Dmitry Zlodeyev is a two-way centre renowned for his defensive game, but questions abound about his offensive upside. He had 28 points in 42 games in Russia's junior league, well down the list of first-time draft-eligible players in the MHL.

"I'm a little bit surprised that they went in this direction, just because he projects as more of a bottom-six centre," said J.D. Burke on TSN 1040. "He's somebody who's really quick on retrievals, really hard on the puck, real attentiveness to detail. It's a projectable game."

"I'm really surprised that he was available in this spot, frankly," he added. "I know people within the sport who rated him quite highly going into this draft. It's not a surprise that Craig Button himself had him right near the end of his second round."

Button, TSN's head scout, had Zlodeyev ranked 50th overall on his final list and he sees a lot of potential in the 5'11" centre, comparing him to Radek Faksa of the Dallas Stars.

"He's got that style of game: he's in the middle of everything," said Button. "He's competitive, he's determined, he's hard. He wants to win the puck and if he doesn't win the puck, he's going to try to come back and win it in the next space."

Offensively, Zlodeyev is more of a playmaker than a goalscorer, but Button noted that he played to that strength, knowing where to put the puck to give his team a better chance to score instead of trying to do too much himself. "That speaks to real, significant hockey sense," said Button.

That's not to say that Zlodeyev can't shoot the puck — he's able to get the puck off quickly when he gets the chance — but it's not the strength of his game. His best attribute may be his competitiveness, which drives his play in all three zones.

"There's a V8 motor chuggin' along where this kid's heart ought to be," says a scouting report from Burke for Elite Prospects. "He's just relentless, consistently pressuring the puck-carrier or throwing himself with reckless abandon at his opponents on puck retrievals."

That motor and defensive game make him a strong penalty killer and he's known for winning faceoffs as well. He shuts down passing lanes aggressively with a smart stick.

According to Burke, Zlodeyev's "singular focus in the offensive zone" is to get the puck to the middle of the ice to create shots from the slot.
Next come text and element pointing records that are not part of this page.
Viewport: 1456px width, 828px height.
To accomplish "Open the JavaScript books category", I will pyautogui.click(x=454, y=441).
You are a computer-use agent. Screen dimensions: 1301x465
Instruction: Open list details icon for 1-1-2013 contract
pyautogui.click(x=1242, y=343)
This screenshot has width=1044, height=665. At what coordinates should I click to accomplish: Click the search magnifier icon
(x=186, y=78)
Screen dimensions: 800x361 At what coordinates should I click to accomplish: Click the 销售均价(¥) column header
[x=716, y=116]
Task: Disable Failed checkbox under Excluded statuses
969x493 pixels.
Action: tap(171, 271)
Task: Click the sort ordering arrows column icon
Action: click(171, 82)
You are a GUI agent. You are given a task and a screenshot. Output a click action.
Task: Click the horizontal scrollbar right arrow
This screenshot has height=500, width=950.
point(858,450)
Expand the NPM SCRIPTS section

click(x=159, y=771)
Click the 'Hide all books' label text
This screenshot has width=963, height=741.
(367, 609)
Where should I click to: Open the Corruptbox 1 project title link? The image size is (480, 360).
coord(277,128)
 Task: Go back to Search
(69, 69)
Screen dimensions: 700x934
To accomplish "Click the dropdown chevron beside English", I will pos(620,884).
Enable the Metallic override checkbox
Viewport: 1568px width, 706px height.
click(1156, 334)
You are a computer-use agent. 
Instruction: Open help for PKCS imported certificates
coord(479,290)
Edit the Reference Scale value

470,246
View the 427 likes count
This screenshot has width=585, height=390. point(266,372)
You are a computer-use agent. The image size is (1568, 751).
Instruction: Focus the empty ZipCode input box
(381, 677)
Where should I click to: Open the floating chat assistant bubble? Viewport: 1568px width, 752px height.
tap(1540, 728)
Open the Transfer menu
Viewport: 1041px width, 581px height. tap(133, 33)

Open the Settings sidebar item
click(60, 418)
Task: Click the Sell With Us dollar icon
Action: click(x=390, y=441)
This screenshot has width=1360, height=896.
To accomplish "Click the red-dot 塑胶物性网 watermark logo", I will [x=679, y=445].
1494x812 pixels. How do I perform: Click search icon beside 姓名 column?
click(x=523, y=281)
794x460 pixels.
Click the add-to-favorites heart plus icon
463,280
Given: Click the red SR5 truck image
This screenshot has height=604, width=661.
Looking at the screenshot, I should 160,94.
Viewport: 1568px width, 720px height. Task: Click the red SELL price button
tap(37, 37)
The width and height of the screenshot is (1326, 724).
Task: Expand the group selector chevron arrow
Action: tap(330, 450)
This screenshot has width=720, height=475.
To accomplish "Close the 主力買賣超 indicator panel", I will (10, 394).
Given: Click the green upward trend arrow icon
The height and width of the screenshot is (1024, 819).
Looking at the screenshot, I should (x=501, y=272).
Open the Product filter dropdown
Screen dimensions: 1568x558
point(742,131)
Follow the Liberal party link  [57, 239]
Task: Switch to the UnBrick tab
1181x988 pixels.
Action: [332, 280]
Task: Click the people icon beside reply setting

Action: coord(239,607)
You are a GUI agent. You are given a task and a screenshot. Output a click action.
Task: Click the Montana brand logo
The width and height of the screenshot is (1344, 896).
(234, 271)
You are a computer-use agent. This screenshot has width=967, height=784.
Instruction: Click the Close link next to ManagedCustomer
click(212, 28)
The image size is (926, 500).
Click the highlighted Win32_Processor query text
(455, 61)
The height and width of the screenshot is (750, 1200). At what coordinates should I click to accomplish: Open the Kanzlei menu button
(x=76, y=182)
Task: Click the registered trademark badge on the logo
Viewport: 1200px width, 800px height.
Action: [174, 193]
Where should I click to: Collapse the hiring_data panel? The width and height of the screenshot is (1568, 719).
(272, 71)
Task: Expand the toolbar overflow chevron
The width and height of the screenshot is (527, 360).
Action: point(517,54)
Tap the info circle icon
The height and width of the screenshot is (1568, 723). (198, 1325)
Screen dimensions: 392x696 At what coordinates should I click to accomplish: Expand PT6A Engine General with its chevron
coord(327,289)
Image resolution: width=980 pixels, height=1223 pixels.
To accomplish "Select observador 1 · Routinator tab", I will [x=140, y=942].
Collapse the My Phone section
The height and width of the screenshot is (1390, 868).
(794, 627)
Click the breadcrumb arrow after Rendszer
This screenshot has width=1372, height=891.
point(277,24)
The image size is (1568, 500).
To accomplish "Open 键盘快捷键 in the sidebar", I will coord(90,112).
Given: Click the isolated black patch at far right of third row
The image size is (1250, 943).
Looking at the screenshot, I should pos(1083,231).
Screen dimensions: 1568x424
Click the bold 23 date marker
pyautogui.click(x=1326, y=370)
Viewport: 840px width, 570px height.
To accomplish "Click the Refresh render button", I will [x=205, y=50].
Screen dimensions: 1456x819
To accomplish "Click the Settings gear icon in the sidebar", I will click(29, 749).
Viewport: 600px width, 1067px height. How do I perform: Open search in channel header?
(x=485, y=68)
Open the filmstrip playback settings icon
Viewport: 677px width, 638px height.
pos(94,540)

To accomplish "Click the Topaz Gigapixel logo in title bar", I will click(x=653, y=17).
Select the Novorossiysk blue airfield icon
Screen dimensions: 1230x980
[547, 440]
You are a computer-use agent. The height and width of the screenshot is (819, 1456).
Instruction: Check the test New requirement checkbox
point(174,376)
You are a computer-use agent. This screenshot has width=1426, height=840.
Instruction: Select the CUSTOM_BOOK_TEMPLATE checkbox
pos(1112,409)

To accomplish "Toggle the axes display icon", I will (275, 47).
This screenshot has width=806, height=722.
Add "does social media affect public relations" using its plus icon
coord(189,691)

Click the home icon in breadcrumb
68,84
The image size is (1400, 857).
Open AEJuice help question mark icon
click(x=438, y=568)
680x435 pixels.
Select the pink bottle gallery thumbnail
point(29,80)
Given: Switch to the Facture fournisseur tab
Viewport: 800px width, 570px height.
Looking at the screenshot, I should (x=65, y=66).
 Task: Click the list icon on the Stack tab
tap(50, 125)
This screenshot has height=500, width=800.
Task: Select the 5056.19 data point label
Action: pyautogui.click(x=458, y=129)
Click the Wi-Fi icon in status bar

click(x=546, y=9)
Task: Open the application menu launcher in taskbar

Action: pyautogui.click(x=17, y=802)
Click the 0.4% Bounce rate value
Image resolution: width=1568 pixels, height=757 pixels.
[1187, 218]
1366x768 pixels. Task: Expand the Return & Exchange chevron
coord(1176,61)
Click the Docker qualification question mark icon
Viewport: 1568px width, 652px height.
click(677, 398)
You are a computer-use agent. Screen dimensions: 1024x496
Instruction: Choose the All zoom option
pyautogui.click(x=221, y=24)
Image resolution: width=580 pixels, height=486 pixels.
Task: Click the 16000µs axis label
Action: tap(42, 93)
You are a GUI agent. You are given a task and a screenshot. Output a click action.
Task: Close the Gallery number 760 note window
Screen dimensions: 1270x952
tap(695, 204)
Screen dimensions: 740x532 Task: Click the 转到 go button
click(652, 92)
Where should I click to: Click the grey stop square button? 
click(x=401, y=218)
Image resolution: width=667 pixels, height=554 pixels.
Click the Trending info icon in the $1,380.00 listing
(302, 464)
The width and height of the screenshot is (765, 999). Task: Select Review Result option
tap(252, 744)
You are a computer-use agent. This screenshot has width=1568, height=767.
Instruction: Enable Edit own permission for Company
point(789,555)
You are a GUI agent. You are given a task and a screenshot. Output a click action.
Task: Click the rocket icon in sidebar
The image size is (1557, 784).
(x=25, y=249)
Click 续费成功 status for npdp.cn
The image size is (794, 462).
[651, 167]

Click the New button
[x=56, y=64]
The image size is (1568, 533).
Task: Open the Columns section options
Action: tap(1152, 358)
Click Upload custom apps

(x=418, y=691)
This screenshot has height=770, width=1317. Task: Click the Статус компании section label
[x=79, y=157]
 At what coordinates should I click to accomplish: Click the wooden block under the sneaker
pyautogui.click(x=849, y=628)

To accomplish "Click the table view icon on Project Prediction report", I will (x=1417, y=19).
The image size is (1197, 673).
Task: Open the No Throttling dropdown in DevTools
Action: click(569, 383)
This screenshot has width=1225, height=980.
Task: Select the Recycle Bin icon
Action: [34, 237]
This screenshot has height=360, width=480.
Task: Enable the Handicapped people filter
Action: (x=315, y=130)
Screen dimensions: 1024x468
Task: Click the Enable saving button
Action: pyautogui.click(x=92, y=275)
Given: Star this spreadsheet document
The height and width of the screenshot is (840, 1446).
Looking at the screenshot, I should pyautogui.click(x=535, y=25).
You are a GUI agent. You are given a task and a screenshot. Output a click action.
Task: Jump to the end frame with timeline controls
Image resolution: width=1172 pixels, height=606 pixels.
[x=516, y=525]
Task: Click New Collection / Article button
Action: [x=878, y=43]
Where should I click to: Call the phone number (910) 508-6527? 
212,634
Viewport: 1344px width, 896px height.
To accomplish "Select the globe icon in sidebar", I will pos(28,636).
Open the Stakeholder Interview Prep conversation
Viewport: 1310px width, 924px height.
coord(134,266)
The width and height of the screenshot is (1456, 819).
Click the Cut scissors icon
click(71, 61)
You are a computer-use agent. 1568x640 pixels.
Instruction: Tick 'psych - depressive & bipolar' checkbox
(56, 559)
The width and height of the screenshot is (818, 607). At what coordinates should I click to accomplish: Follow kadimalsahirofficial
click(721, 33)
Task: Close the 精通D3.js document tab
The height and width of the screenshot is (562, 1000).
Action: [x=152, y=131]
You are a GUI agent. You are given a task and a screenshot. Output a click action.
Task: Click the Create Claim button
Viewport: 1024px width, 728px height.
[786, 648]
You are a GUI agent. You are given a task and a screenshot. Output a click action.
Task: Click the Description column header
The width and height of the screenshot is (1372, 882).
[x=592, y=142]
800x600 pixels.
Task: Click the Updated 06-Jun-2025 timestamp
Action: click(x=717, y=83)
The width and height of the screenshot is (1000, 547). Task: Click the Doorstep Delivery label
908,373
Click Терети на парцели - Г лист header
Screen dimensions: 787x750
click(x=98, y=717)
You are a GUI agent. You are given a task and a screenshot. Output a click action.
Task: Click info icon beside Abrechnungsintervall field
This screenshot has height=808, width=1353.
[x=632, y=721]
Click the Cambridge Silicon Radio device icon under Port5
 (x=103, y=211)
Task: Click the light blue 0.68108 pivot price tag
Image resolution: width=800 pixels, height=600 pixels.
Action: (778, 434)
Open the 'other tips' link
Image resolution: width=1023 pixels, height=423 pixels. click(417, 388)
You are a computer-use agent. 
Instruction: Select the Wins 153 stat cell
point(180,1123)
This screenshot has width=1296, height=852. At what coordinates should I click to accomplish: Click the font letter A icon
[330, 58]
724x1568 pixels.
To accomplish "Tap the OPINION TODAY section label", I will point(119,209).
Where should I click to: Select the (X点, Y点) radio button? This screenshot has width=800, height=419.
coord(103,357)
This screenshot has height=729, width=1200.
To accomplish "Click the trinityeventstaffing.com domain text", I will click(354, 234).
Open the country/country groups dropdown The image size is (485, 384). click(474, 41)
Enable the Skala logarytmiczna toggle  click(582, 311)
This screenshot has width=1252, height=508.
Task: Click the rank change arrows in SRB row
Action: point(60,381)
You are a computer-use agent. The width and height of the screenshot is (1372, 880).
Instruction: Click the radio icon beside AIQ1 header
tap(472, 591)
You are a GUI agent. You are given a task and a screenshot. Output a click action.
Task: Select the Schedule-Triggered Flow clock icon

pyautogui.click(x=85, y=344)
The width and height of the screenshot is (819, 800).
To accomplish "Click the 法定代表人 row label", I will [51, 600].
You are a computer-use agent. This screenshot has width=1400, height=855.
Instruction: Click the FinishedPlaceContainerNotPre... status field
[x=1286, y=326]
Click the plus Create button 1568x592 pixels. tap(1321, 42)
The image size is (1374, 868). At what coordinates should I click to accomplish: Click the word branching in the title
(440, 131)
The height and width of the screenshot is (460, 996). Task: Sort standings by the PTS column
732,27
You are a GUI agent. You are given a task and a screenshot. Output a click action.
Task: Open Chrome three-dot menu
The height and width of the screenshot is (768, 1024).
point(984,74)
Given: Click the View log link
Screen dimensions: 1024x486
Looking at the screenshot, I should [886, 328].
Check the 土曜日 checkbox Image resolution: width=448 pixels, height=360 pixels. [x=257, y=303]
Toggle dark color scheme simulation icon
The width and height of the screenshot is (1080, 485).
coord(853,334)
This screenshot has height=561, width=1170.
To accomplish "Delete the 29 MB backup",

That's a positive and a negative all at once: he's not necessarily the most creative player, but he at least consistently tries to get the puck to the right area of the ice.

"I don't think he's going to put up significant offensive numbers but you are going to want him out on the ice," said Button. "He's got a powerful approach to the game. It's not just the determination or the initiative, it's physically, he's in there. He doesn't dip a toe, he doesn't reach in, he's fully invested."

"I think that Dmitry's a really, really solid player that has a chance to be a good NHL player for a number of years," he added.

Getting a potential shutdown centre in the sixth round is a solid bet for the Canucks, but it's possible that he has more offensive upside. His season in Russia has already begun and he's off to a strong start in the VHL, Russia's second-tier professional league, with 3 goals in 5 games. 

In the VHL, Zlodeyev's averaging just over 14 minutes per game and is 52.7% in the faceoff circle. He scored his first goal of the VHL season in his first game, winning a puck battle in the corner, then darting to the front of the net to tip in a point shot.

If Zlodeyev can develop some offence to go with his well-rounded defensive game, the Canucks would be thrilled. Even if he doesn't, he has the potential to play in the NHL on the strength of his defence alone.